In May 1999, the Commission on Review of Administrative Laws, under the chairmanship of P.C. Jain, recommended repeal of 166 Central Acts, including the EDA. The Commission asked the Law Ministry to examine the provisions of the Act and decide on its utility. A committee under the chairmanship of the Director of the National Institute of Communicable Diseases, New Delhi, recommended to the Law Ministry that a comprehensive piece of legislation was necessary for effective handling of public health emergency situations in future.

It was felt that the EDA was very old and considerable changes had taken place in the field of public health since its enactment as well as in Centre-State relations. It was also felt that epidemiological concepts used in the prevention and control of epidemic diseases had changed. Newer diseases and infections such as HIV/AIDS and SARS (Severe Acute Respiratory Syndrome) had emerged as major public health problems. In addition, the threat of bio-terrorism and the impact of disasters (natural as well as man-made) on human health were also considered major challenges.

With quick movement of populations within a country and between countries, the control of any kind of epidemic disease is difficult unless effective measures are adopted. Proponents of a new law to replace the EDA underlined the need for developing a proper administrative strategy to tackle health emergencies of serious magnitudes. A draft Bill entitled Public Health Emergencies Bill, 2005 was placed before the Union Cabinet in September 2005 on the basis of this understanding, but the Cabinet note was withdrawn as it was considered necessary to seek the views of State governments and the Ministry of Law on the draft Bill.

The Bill was modified after incorporating the views of the State governments, and was entitled Public Health (Prevention, Control and Management of Epidemics, Bio-terrorism and Disasters) Bill, 2008. The salient features of this Bill are:

1. The local authorities will have the power to direct or prohibit certain activities and issue temporary regulations by public notice to prevent outbreaks of any epidemic-prone disease and to curb acts of bio-terrorism that may have disastrous consequences on human health. The draft Bill defines bio-terrorism as intentional use of biological agents to cause disease or death of human beings or any animal or plant through dissemination of microorganisms or toxins by any medium or any means.
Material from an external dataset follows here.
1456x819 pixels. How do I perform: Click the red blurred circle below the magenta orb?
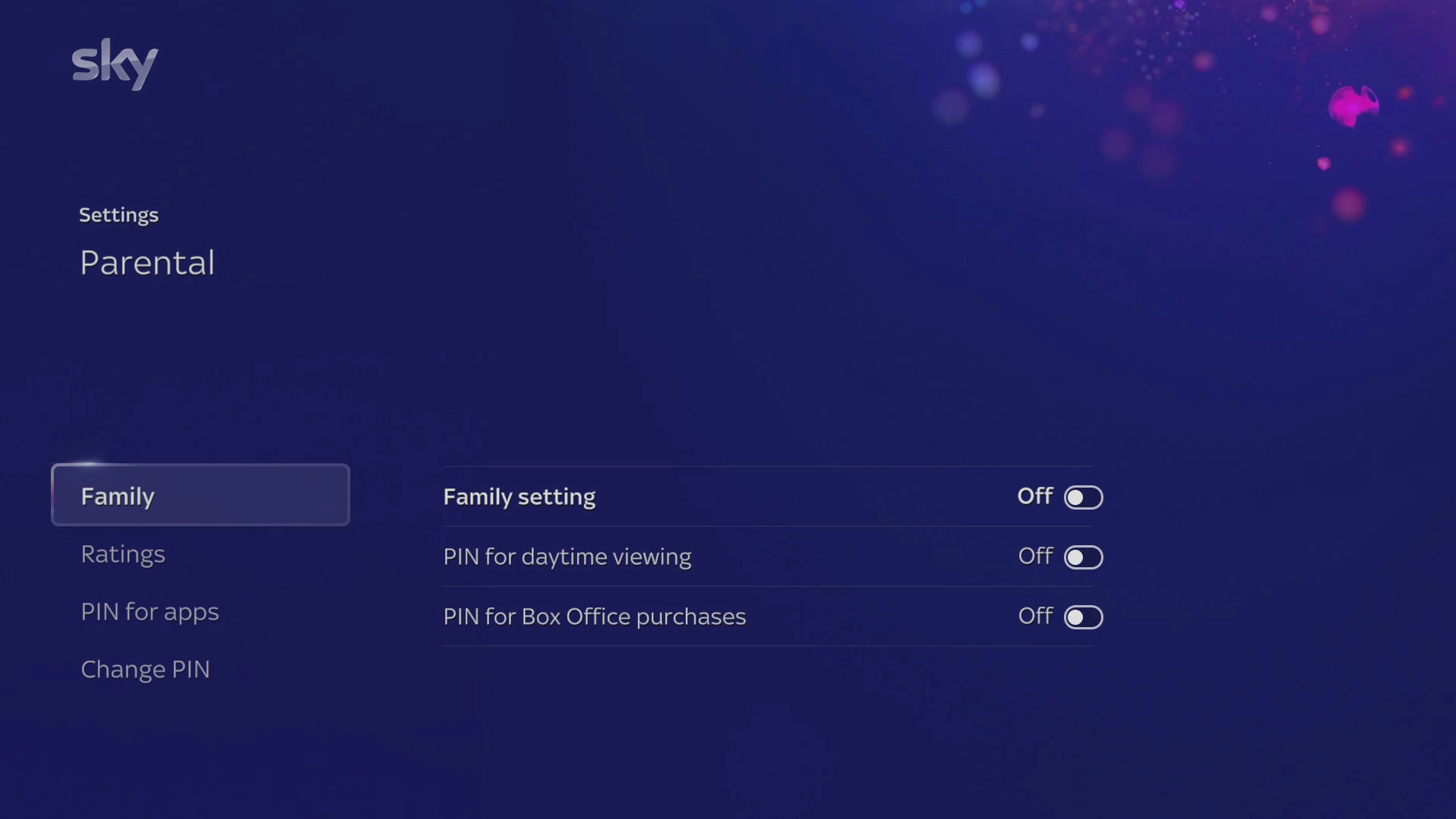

2. The Central government will be empowered to give directions to State governments or local authorities regarding the implementation of the Act.

3. Penal provisions for violation of the provisions of the Act, rules, notice or order made therefor include imprisonment for a term that shall not be less than two months and extend up to six months or fine not less than Rs.50,000 and may extend to Rs.2 lakh or with both. These provisions appear to be very harsh, as compared with Section 188 of the IPC [Disobedience to order duly promulgated by public servant], which the EDA relies on for its enforcement.

Under Section 188 of the IPC, if disobedience to a legal order causes danger to human life, health or safety, the accused shall be punished with imprisonment for a term that may extend to six months or with a fine up to Rs.1,000, or with both.

According to sources in the Health Ministry, the Union government is awaiting the response of all the State governments to the draft Bill before introducing it in Parliament. Kerala, for instance, has suggested that the power of the Central government to ask for reports from local authorities should be through the State government.

The First Schedule to the draft Bill identifies as many as 35 epidemic-prone diseases (swine flu is not one among them as the Bill was drafted in 2008). The Second Schedule to the Bill names potential bio-terrorism agents.

The Bill effectively shifts public health from the States List to the Concurrent List. Therefore, it will require a constitutional amendment to be ratified by the States.